Improved Elicitation of Neutralizing Antibodies against Primary Human Immunodeficiency Viruses by Soluble Stabilized Envelope Glycoprotein Trimers

Human immunodeficiency virus (HIV-1) envelope glycoprotein subunits, such as the gp120 exterior glycoprotein, typically elicit antibodies that neutralize T-cell-line-adapted (TCLA), but not primary, clinical isolates of HIV-1. Here we compare the immunogenicity of gp120 and soluble stabilized trimers, which were designed to resemble the functional envelope glycoprotein oligomers of primary and TCLA HIV-1 strains. For both primary and TCLA virus proteins, soluble stabilized trimers generated neutralizing antibody responses more efficiently than gp120 did. Trimers derived from a primary isolate elicited antibodies that neutralized primary and TCLA HIV-1 strains. By contrast, trimers derived from a TCLA isolate generated antibodies that neutralized only the homologous TCLA virus. Thus, soluble stabilized envelope glycoprotein trimers derived from primary HIV-1 isolates represent defined immunogens capable of eliciting neutralizing antibodies that are active against clinically relevant HIV-1 strains.
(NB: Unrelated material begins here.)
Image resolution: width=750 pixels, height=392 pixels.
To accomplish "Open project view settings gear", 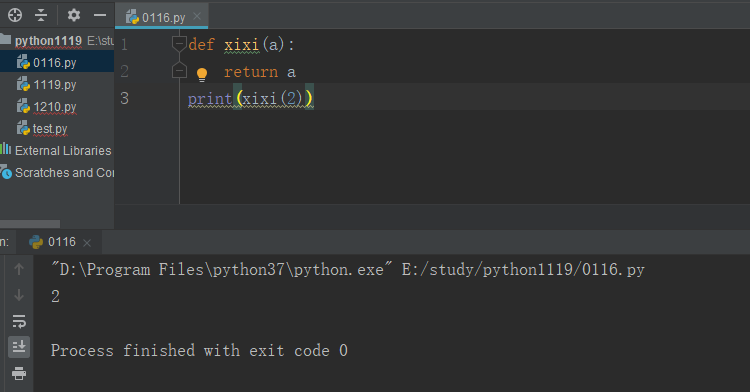I will click(74, 15).

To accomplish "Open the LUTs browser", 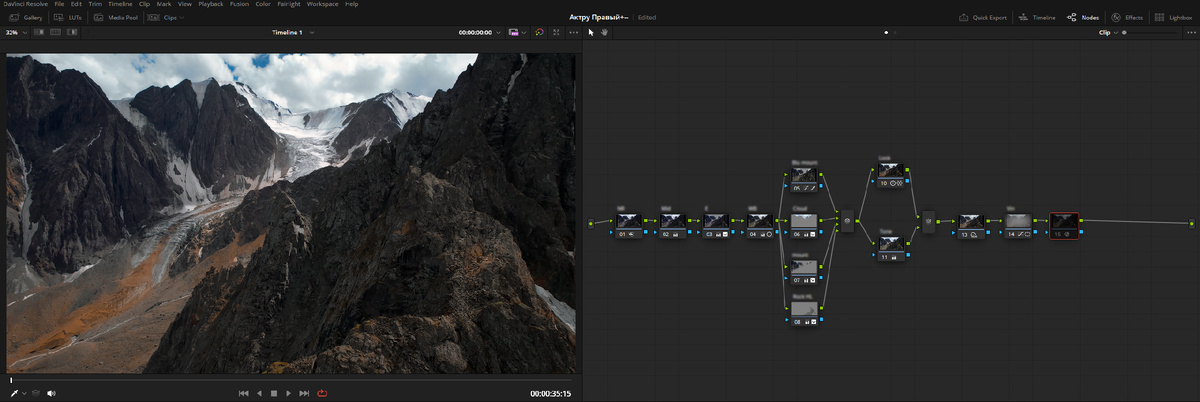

人类免疫缺陷病毒1型（HIV-1）的包膜糖蛋白亚基（如gp120外膜糖蛋白）通常可诱导产生能够中和T细胞系适应性（T-cell-line-adapted, TCLA）毒株的抗体，但无法中和原发性HIV-1临床分离株。本研究对比了gp120与可溶性稳定三聚体的免疫原性，后者被设计为模拟原发性及TCLA型HIV-1毒株的功能性包膜糖蛋白寡聚体。针对原发性与TCLA型病毒蛋白而言，可溶性稳定三聚体诱导中和抗体应答的效率均优于gp120。源自原发性分离株的三聚体可诱导产生能够中和原发性及TCLA型HIV-1毒株的抗体。与之相反，源自TCLA型分离株的三聚体所诱导产生的抗体仅能中和同源的TCLA型病毒。综上，源自原发性HIV-1分离株的可溶性稳定包膜糖蛋白三聚体，是一类明确的免疫原，能够诱导产生可靶向临床相关HIV-1毒株的中和抗体。